The Association of Art Museum Directors (AAMD), which opposes the MoU with Greece as it did the renewal of the MoU with Italy at the hearing last May, sent Larry Feinberg (Santa Barbara Museum of Art) and Stephen (Josh) Knerly (AAMD Counsel) to address the Committee. Feinberg reiterated the request (also made by the AAMD representative last May) for longer-term loans than currently envisioned in the MoU, preferably 10 year loans so as to give museums time to create educational materials for the objects. (Greece already provides loans up to 5 years; Italy had extended its loans of cultural material from six months to 4 years as part of its MoU.) I found this argument odd since I know from many of my former students who now work in the museum education departments, that it is common practice to develop educational materials for loan shows that last only months, not years. Chair Reid reminded the AAMD representatives that the Committee has requested supporting documentation last May for the AAMD’s statement that several of its member museums had requested long term loans from Italy and had been denied them. That documentation had still not been provided as of October.
The six gentlemen representing coin collectors and dealers wrapped up the hearing.

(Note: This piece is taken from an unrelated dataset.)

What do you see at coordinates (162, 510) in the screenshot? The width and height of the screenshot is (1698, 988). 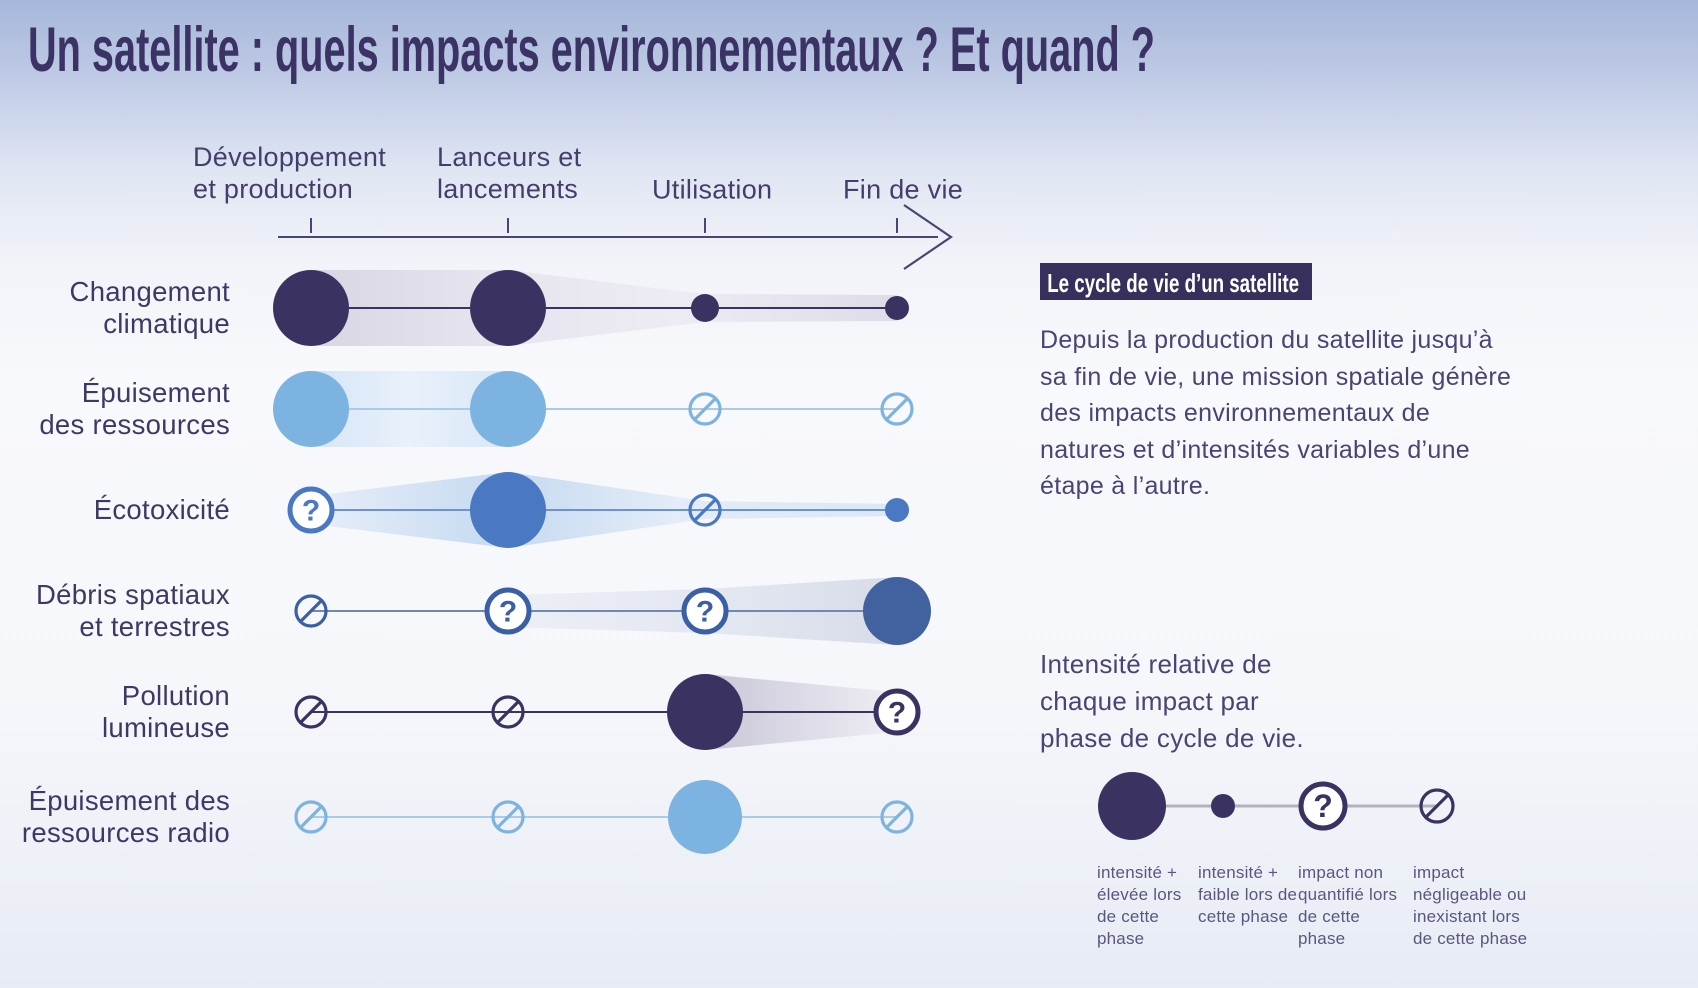 I see `impact-row-label: Écotoxicité` at bounding box center [162, 510].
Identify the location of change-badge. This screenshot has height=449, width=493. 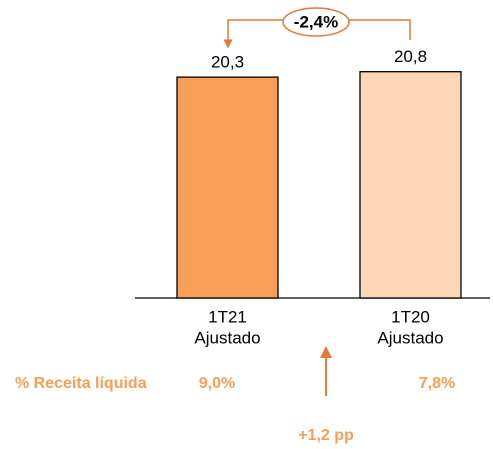
(316, 22).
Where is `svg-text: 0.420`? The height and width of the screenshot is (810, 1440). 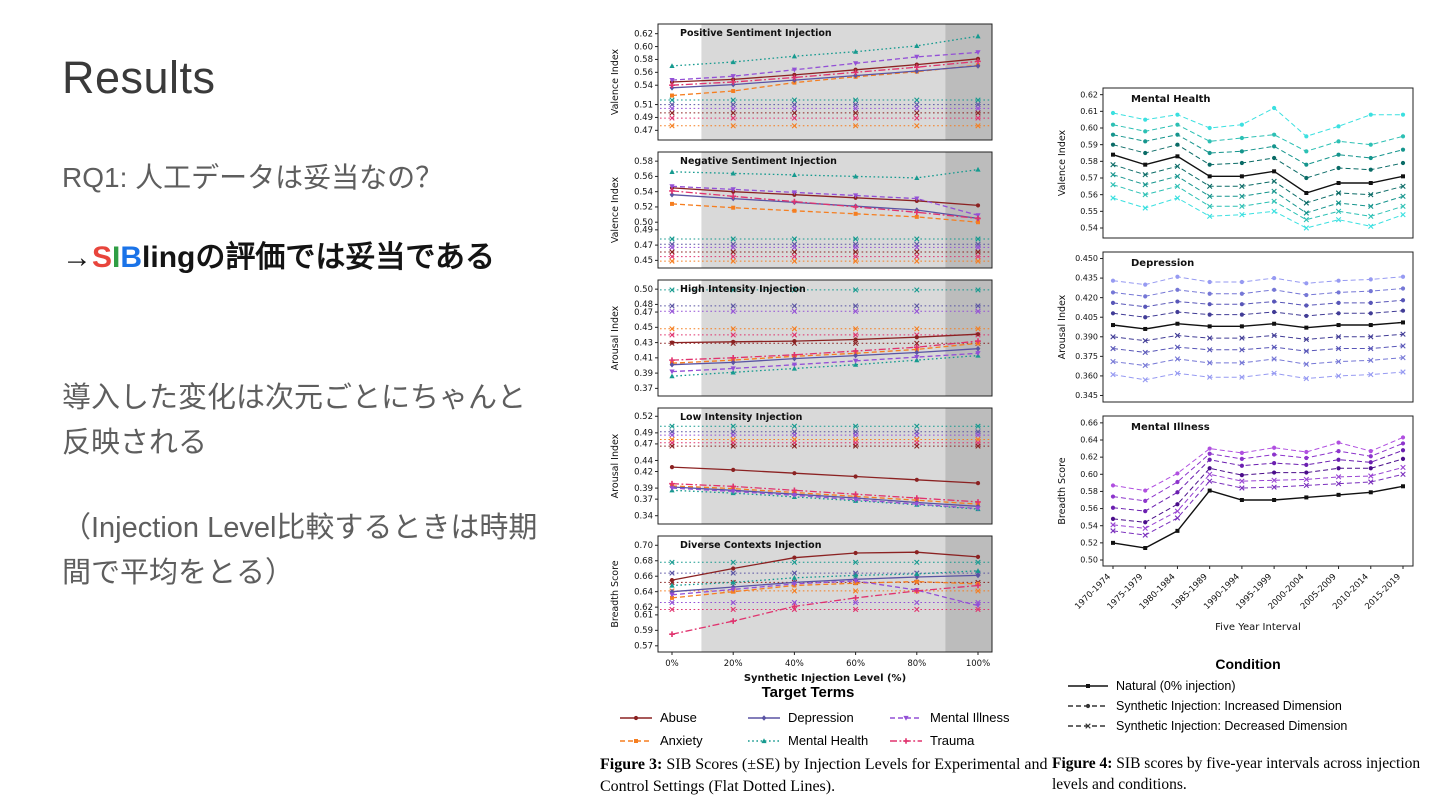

Speaking on behalf of the American Numismatic Association (Scott Rottinghaus), the Ancient Coin Collectors Guild (Wayne Sayles), and the International Association of Professional Numismatists and the Professional Numismatists Guild (Peter Tompa) they all opposed the MoU, stressing the desirability of an open market for ancient coins and their own use of coins as educational tools, for example, to research ancient Greek sporting events, or via the ANA Museum in Colorado Springs, created through donations from private collectors.
Rick Witschonke, who also attended the May hearing, suggested that instead of the MoU, Greece adopt the Treasure and Portable Antiquities provisions that have been successful in Britain and Wales. (These encourage the finders of archaeological material to report such finds to the government, which then decides whether it is ‘treasure’ and if so pays the finder the market value of the object, or a ‘portable antiquity’ the finder is allowed to keep.) He mentioned that provisions for rewards and the return of insignificant items to finders already exist in Greek law, though they have not been applied.
Peter Tompa, a paid lobbyist, provided some drama, protesting the Committee’s refusal, based on advice from legal counsel, to allow him to pass ancient coins around the conference table as he has done in the past. Michael McCullough, an attorney for dealers and collectors, was the last to speak. Acknowledging that he stood between 50 people and lunch, he kept his remarks brief, questioning the degree to which the art market contributes to looting in Greece and raising some problems he sees with the implementation of MoU by U.S. Customs.
The public portion of the hearing thus ended at 1:15 (the committee then met in private with the Greek delegation.) Those of us with tickets on the 2:05 Amtrak northbound train had just enough time to make it to Union Station.